Les réserves colossales du sous-sol de la zone Arctique, estimées en 2008 par l’Institut Américain de Géologie à 13% des réserves mondiales de pétrole (90 milliards de barils) et à 30% de celles de gaz (47 milliards de mètres cubes), attirent depuis des décennies la convoitise des compagnies pétrolières.

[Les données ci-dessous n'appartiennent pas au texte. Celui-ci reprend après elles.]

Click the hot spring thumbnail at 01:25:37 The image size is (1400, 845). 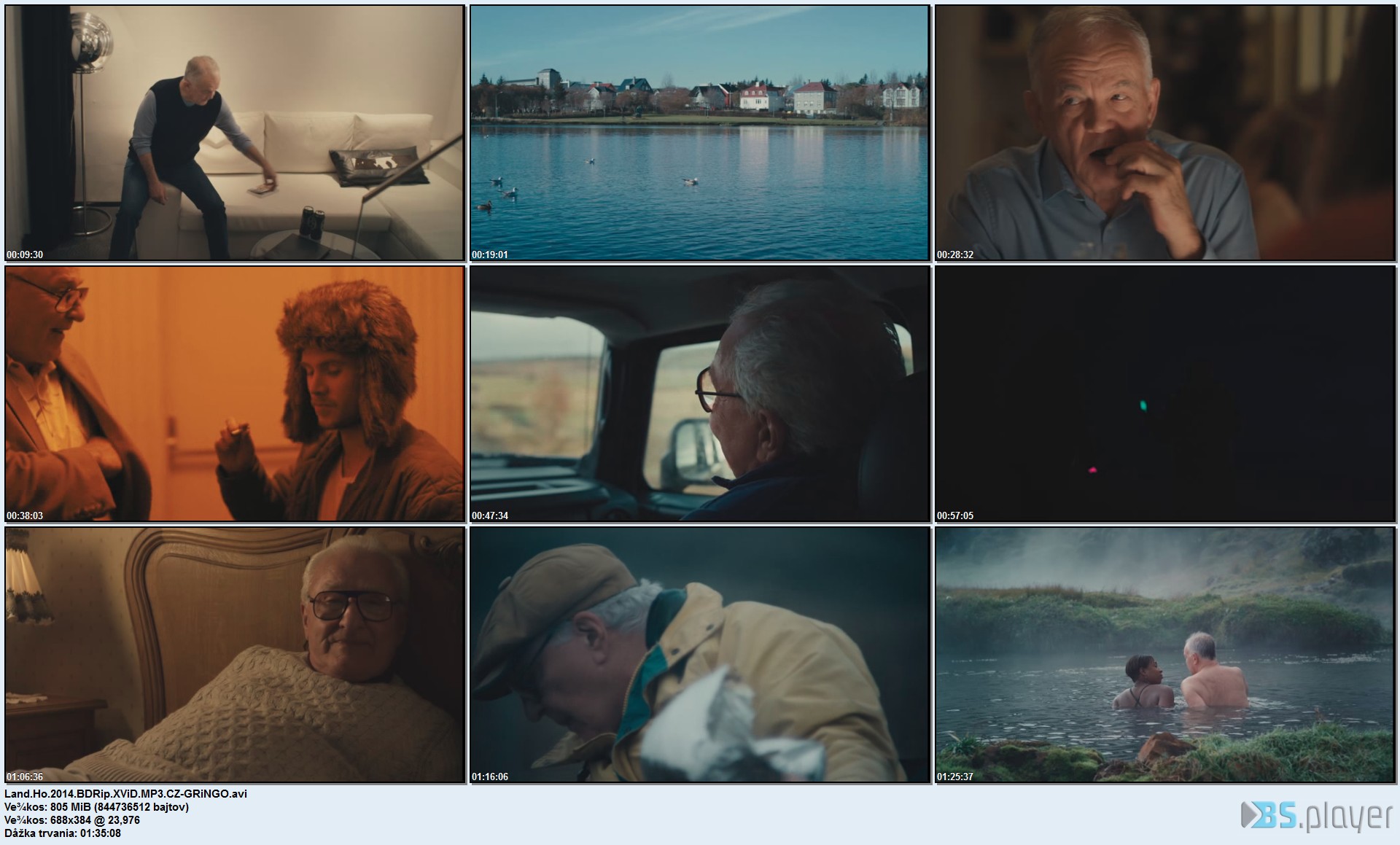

Le gouvernement américain a donné en août 2015 son accord à la compagnie pétrolière Royal Dutch Shell pour forer dans les eaux jusqu’alors intactes de la mer des Tchouktches, au nord de l’Alaska. Cette décision est représentative de l’incohérence de la politique environnementale des Etats-Unis, décidés à privilégier une certaine indépendance énergétique et à ne renoncer ni à la liberté d’entreprendre, ni à leur mode de vie consumériste. Fort heureusement, le géant pétrolier a annoncé en septembre de la même année sa décision de cesser toute nouvelle exploration au large de l’Alaska dans l’avenir immédiat, après une exploration jugée non rentable compte-tenu des cours pétroliers relativement bas (~50$ le baril de brut) et de l’accroissement des coûts d’exploitation dû aux conditions climatiques particulièrement difficiles. En juin 2016, Shell, qui avait tout de même dépensé plus de 5 milliards de dollars pour ses projets en Arctique, a cédé à l’ONG Conservation de la nature Canada (CNC) ses droits sur une zone couvrant 8 625 km2 de l’océan Arctique. Cette zone sera dédiée au projet d’établissement d’une aire marine nationale de conservation au large des côtes du Nunavatut qui s’étendra sur 44 500 km2 dans le détroit de Lancaster qui relie l’Atlantique nord à l’océan Arctique. Cette zone située au large d’un vaste territoire autonome  inuit est fréquentée par de nombreux mammifères marins tels que le phoque, le narval, le béluga, la baleine boréale, le morse, l’ours polaire et d’importantes colonies d’oiseaux polaires.